Diketahui bahwa Toraja terkenal akan budayanya yang beragam, yang dimana di dalamnya masih terdapat tradisi/ritual yang masih dibawa sampai sekarang seperti, Ma’badong, Ma’ondo, Ma’nene’, Sisemba’, Ma’parampo dan masih banyak tradisi lainnya.
Tapi tahukah kamu, ada satu tradisi yang bahkan masyarakat Toraja masih banyak yang tidak mengetahuinya. Penyebab tradisi yang satu ini jarang diketahui oleh orang banyak dikarenakan hanya orang tertentu saja yang dapat melakukannya.
Ritual ini dilaksanakan jika yang meninggal masih menganut paham Aluk Todolo atau Alukta (kepercayaan asli suku Toraja) dan diupacarakan sesuai dengan ritual asli Aluk Todolo, selama ritual berlangsung Keluarga tidak diperbolehkan makan nasi (maro’) dan hanya mengkonsumsi buah yang direbus seperti pisang dan ubi kayu dan sudah beranak cucu dua turunan.
Prosesi Ma’parando dilakukan dengan cara anak maupun cucu mengelilingi rumah tongkonan Toraja tempat jenasah sebanyak 3 kali dengan membawa api atau obor.
Pada malam terakhir sebelum jenazah dikuburkan diadakan persiapan untuk satu acara khusus yang disebut acara Ma’parando, dimana semua cucu almarhum yang sudah gadis, diarak pada malam hari, duduk diatas bahu laki-laki dengan perhiasan semacam pakaian penari yang terdiri dari perhiasan emas, goyang dan kandaure.
Mereka dibawa keliling rumah tiga kali tempat jenasah berada dengan memakai obor.

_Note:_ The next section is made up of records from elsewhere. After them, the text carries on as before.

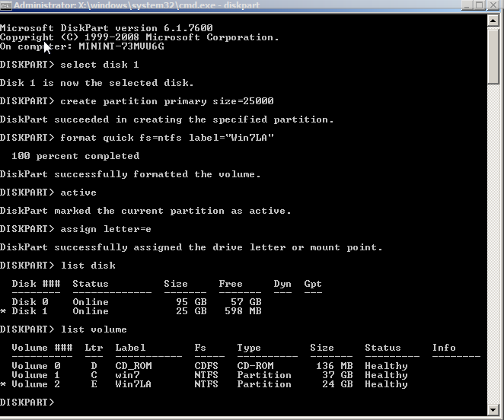Open the cmd window system menu icon

coord(6,7)
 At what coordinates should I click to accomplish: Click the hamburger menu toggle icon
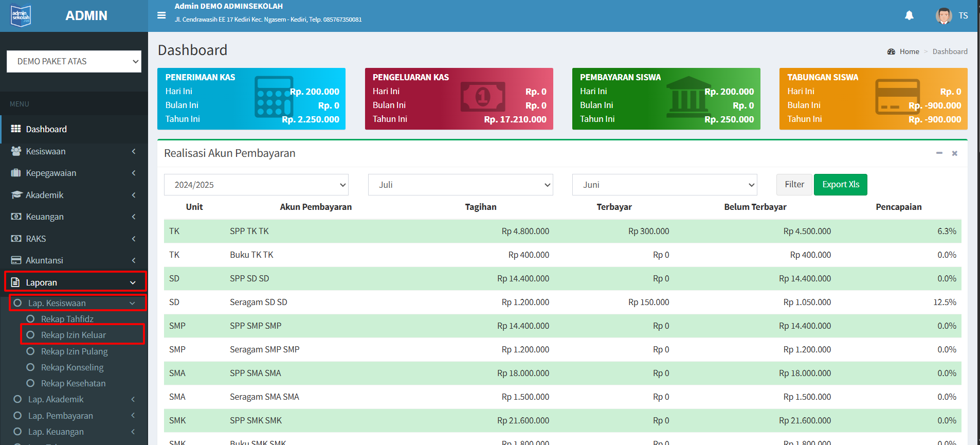click(x=161, y=15)
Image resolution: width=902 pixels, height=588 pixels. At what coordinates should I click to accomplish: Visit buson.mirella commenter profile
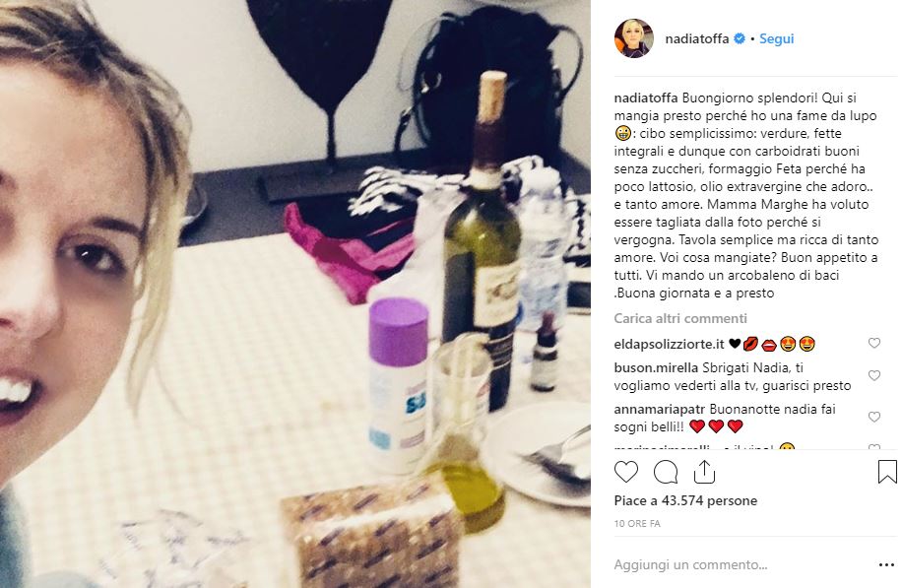coord(656,367)
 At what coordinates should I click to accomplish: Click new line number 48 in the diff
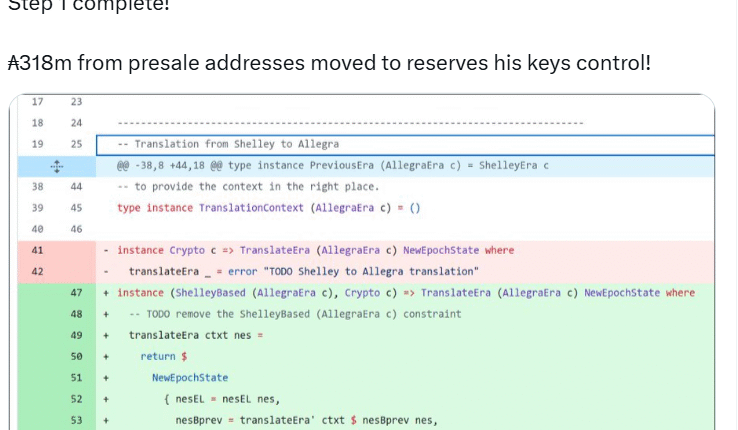pyautogui.click(x=76, y=314)

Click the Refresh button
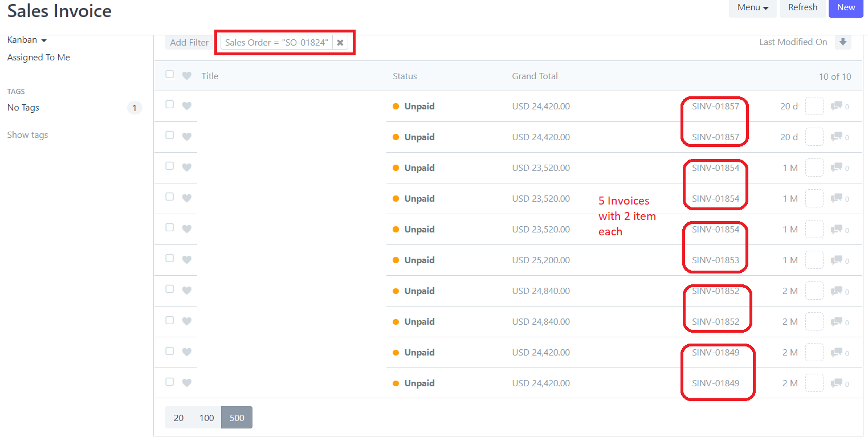click(x=802, y=7)
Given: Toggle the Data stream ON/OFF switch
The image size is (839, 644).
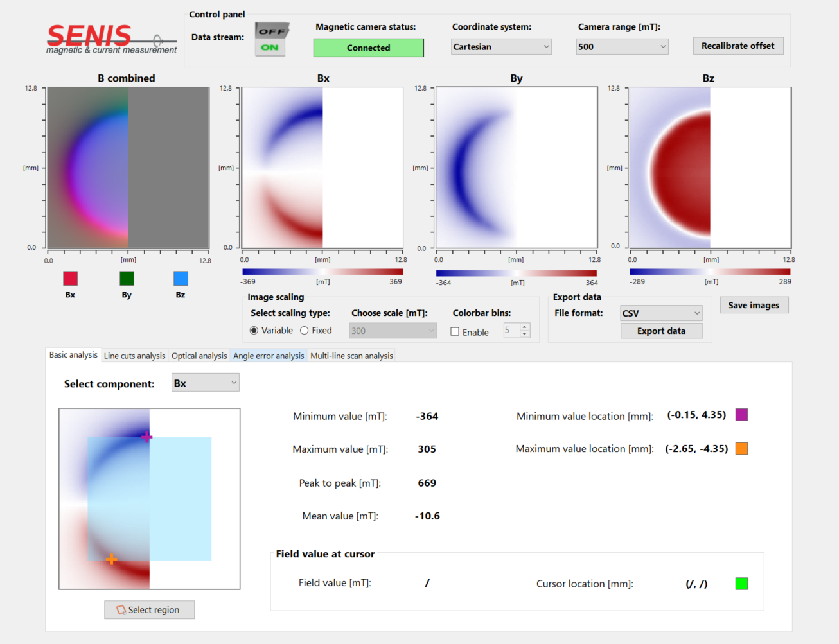Looking at the screenshot, I should 271,39.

Ritual ini akan berlangsung selama lima malam. Seluruh anggota keluarga berpantang tidak makan nasi selama ritual berlangsung. Tujuannya agar arwah dari jenasah diterima disini tuhan.
Penyebab lain tradisi ini jarang terekspose ke publik dikarenakan sudah jarang dari penduduk masyarakat Toraja yang masih memeluk agama asli Toraja serta memiliki cucu dua lapis yang dimana kebanyakan masyarakat Toraja sudah didominasi oleh agama Kristen dan Islam.
Oleh karena itu, pantas saja jika banyak orang yang tidak mengenal tradisi yang satu ini karena memang tidak sembarang dilakukan dan hanya berlaku pada penganut agama asli Toraja.